The higher-ups told us to ride out the storm and ‘pivot’ into other careers, such as becoming a postman. The reality was that other careers were already saturated with trained and talented people.
One director I know actually looked into becoming a postman but he discovered that he’d be capped to 30 hours per week, making it far more economical to go on Universal Credit.
When I did the same, the advisor’s dropdown menu didn’t even have ‘Media’ as an option. My 15 years of TV work was reduced to ‘admin’.
The toll on my mental health has been the greatest challenge. I’ve suffered from depression for many years but it has been a long time since it’s been this bad.
You are encouraged to put your heart and soul into TV work. Your identity becomes bound up with your work and you feel a sense of pride. When that work is then taken away, there is a massive void.
I’ve felt useless and resentful for months. The resentfulness has been compounded by the fact that the well-researched, nuanced and poignant history documentaries I used to work on are increasingly a thing of the past.
Instead, it is all about short-form and branded content – attention-grabbing, noisy, influencer-supported, branded content. This worries me because anything sponsored by a brand will be biassed and censored; an advert masquerading as something factual.
I’m also angry that freelancers have been treated so badly. The crisis has revealed what we all knew but pushed under the carpet: the industry is based on a staffing model that greatly benefits the production heads and channels, but leaves freelancers with no job security and no rights.
When I talk to people who work in other industries (especially the civil service) I am amazed at the comparative provisions put in place for training, flexibility and staff benefits.
I am currently doing a couple of archive researcher jobs on part-time, short-term contracts, which has been a great relief.
However, I know this is just a stop-gap before I’m probably unemployed (and seemingly unemployable) again. I hope, for everyone’s sake, that things improve, and I also hope for fundamental change in the way the industry operates and how freelancers are treated.
Alex, London
Planned obsolescence
If your TV was made before 2015, you can say goodbye to the soon-to-be unsupported Netflix app. Unless you want to pay for an extension, an upgrade, or just buy a new TV, of course!
Artificially dumbing down perfectly capable hardware is a problem that has been going on for a long time. Planned obsolescence, the act of making your product unusable quicker to sell more, is a classic trick of capitalist profiteering.

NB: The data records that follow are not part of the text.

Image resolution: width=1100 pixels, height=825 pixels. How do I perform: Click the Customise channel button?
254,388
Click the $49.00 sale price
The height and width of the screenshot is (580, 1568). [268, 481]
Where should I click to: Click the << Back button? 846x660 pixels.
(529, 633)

Now as the world market shrinks, this tactic is increasingly used.
If goods were made to last and be adapted, this would mean less profit for the capitalists. Companies force people to buy new technology by intentionally making it last a limited amount of time.

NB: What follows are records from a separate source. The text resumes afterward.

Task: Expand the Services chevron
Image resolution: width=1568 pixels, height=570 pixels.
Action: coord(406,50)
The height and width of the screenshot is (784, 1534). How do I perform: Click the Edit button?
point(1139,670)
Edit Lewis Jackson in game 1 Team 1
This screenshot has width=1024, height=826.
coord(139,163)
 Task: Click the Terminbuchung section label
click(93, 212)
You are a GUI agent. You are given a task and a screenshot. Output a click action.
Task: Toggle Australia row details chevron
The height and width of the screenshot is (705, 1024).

This is holding back the development of new and more efficient technology, and in this case streaming’s powerful potential to increase our access to culture.
So much for capitalist competition breeding innovation!
Eliza Jones, Birmingham
Capitalist villainy
Disney masterfully creates villains, and now makes a villain of themselves. A wrongful death lawsuit brings to light shocking details of the Disney+ fine-print: you can’t sue them.
In 2023, Dr. Kanokporn Tangsuan died of anaphylaxis following poor allergen safety at Disney World.
When her husband Jeffrey Piccolo filed a suit against Disney, what followed was a full unmasking of capitalist villainy.
Disney demanded the case be resolved via arbitration instead of court – a condition they revealed they had actually bound all users to in the terms of service for Disney+, which Piccolo had signed up for a free trial of in 2019.
Currently there are some 153.6 million Disney+ users who cannot EVER sue Disney, even in the event of a wrongful death.
We can have no faith in the capitalists’ law. Luckily, we don’t need superheroes to save us from menaces like Disney – we have the might of the working class!